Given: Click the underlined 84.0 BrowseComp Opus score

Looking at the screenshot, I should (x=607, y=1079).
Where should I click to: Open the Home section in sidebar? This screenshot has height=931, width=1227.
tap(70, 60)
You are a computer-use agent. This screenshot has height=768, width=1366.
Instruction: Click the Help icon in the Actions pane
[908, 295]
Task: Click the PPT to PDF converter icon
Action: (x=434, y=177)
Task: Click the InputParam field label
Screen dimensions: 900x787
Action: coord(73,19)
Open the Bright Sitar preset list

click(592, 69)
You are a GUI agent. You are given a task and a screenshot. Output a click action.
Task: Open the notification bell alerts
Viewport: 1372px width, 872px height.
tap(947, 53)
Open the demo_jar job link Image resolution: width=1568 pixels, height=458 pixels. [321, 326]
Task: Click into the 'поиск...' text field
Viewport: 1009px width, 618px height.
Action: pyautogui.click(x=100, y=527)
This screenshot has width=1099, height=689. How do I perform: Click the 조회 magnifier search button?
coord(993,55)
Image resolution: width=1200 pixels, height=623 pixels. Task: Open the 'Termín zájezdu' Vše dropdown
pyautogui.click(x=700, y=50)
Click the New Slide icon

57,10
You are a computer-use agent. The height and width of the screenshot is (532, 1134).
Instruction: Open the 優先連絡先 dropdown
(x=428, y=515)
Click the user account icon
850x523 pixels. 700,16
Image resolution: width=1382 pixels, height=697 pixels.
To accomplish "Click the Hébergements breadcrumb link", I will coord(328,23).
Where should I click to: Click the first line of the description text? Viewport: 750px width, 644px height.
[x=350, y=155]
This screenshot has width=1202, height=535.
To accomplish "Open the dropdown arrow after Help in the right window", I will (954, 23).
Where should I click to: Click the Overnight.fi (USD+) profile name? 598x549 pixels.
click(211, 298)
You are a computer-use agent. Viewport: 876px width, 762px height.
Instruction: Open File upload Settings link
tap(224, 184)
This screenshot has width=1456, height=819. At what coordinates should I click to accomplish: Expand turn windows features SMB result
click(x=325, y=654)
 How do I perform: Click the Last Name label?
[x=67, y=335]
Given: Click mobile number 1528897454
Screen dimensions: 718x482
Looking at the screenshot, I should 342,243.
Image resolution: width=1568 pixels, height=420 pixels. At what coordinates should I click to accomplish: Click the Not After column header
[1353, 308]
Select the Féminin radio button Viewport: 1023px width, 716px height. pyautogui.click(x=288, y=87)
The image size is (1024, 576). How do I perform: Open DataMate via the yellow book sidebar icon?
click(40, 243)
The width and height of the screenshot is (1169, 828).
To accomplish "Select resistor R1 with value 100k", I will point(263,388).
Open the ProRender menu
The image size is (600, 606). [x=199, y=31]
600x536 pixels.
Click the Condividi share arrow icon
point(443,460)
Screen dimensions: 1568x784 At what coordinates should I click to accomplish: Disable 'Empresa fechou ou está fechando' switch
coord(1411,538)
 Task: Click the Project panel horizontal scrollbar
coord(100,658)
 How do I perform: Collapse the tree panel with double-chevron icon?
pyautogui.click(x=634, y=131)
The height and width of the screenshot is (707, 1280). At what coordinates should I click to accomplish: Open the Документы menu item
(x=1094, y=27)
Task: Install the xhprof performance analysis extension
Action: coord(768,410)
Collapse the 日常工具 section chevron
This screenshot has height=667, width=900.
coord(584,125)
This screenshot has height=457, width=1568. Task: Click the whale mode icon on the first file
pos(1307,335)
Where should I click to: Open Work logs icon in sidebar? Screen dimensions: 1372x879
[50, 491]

▶ [Exercise details]
Output the records above precisely.

▶ [Exercise answer]
Given: Click the underlined 84.0 BrowseComp Opus score

Looking at the screenshot, I should (x=607, y=1079).
Where should I click to: Open the Home section in sidebar? This screenshot has height=931, width=1227.
tap(70, 60)
You are a computer-use agent. This screenshot has height=768, width=1366.
Instruction: Click the Help icon in the Actions pane
[908, 295]
Task: Click the PPT to PDF converter icon
Action: (x=434, y=177)
Task: Click the InputParam field label
Screen dimensions: 900x787
Action: coord(73,19)
Open the Bright Sitar preset list

click(592, 69)
You are a GUI agent. You are given a task and a screenshot. Output a click action.
Task: Open the notification bell alerts
Viewport: 1372px width, 872px height.
tap(947, 53)
Open the demo_jar job link Image resolution: width=1568 pixels, height=458 pixels. [321, 326]
Task: Click into the 'поиск...' text field
Viewport: 1009px width, 618px height.
Action: pyautogui.click(x=100, y=527)
This screenshot has width=1099, height=689. How do I perform: Click the 조회 magnifier search button?
coord(993,55)
Image resolution: width=1200 pixels, height=623 pixels. Task: Open the 'Termín zájezdu' Vše dropdown
pyautogui.click(x=700, y=50)
Click the New Slide icon

57,10
You are a computer-use agent. The height and width of the screenshot is (532, 1134).
Instruction: Open the 優先連絡先 dropdown
(x=428, y=515)
Click the user account icon
850x523 pixels. 700,16
Image resolution: width=1382 pixels, height=697 pixels.
To accomplish "Click the Hébergements breadcrumb link", I will coord(328,23).
Where should I click to: Click the first line of the description text? Viewport: 750px width, 644px height.
[x=350, y=155]
This screenshot has width=1202, height=535.
To accomplish "Open the dropdown arrow after Help in the right window", I will (954, 23).
Where should I click to: Click the Overnight.fi (USD+) profile name? 598x549 pixels.
click(211, 298)
You are a computer-use agent. Viewport: 876px width, 762px height.
Instruction: Open File upload Settings link
tap(224, 184)
This screenshot has width=1456, height=819. At what coordinates should I click to accomplish: Expand turn windows features SMB result
click(x=325, y=654)
 How do I perform: Click the Last Name label?
[x=67, y=335]
Given: Click mobile number 1528897454
Screen dimensions: 718x482
Looking at the screenshot, I should 342,243.
Image resolution: width=1568 pixels, height=420 pixels. At what coordinates should I click to accomplish: Click the Not After column header
[1353, 308]
Select the Féminin radio button Viewport: 1023px width, 716px height. pyautogui.click(x=288, y=87)
The image size is (1024, 576). How do I perform: Open DataMate via the yellow book sidebar icon?
click(40, 243)
The width and height of the screenshot is (1169, 828).
To accomplish "Select resistor R1 with value 100k", I will point(263,388).
Open the ProRender menu
The image size is (600, 606). [x=199, y=31]
600x536 pixels.
Click the Condividi share arrow icon
point(443,460)
Screen dimensions: 1568x784 At what coordinates should I click to accomplish: Disable 'Empresa fechou ou está fechando' switch
coord(1411,538)
 Task: Click the Project panel horizontal scrollbar
coord(100,658)
 How do I perform: Collapse the tree panel with double-chevron icon?
pyautogui.click(x=634, y=131)
The height and width of the screenshot is (707, 1280). At what coordinates should I click to accomplish: Open the Документы menu item
(x=1094, y=27)
Task: Install the xhprof performance analysis extension
Action: coord(768,410)
Collapse the 日常工具 section chevron
This screenshot has height=667, width=900.
coord(584,125)
This screenshot has height=457, width=1568. Task: Click the whale mode icon on the first file
pos(1307,335)
Where should I click to: Open Work logs icon in sidebar? Screen dimensions: 1372x879
[50, 491]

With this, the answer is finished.